Your assignment
Leaving the pictures aside, transcribe only and exactly the lines from the one with "Image resolution: width=887" through the end of the entries, both included.
*** Supplied records Section Begins ***
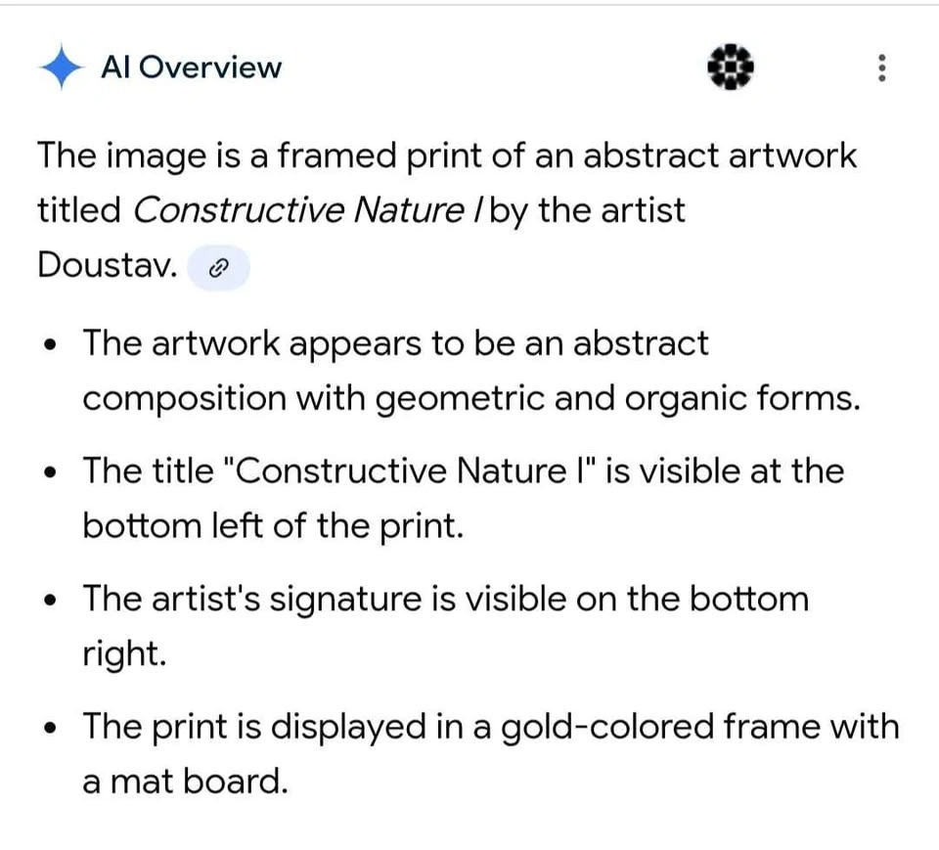Screen dimensions: 939x850
Task: Click the bullet dot before "The artwork appears"
Action: (x=51, y=345)
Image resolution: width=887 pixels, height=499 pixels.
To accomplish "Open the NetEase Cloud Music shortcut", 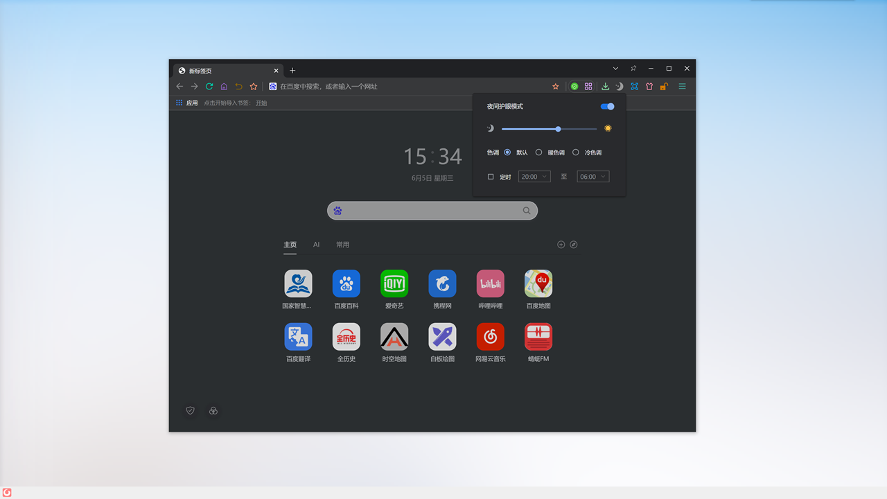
*** Supplied records Section Ends ***
Problem solution
Image resolution: width=887 pixels, height=499 pixels.
To accomplish "Open the NetEase Cloud Music shortcut", 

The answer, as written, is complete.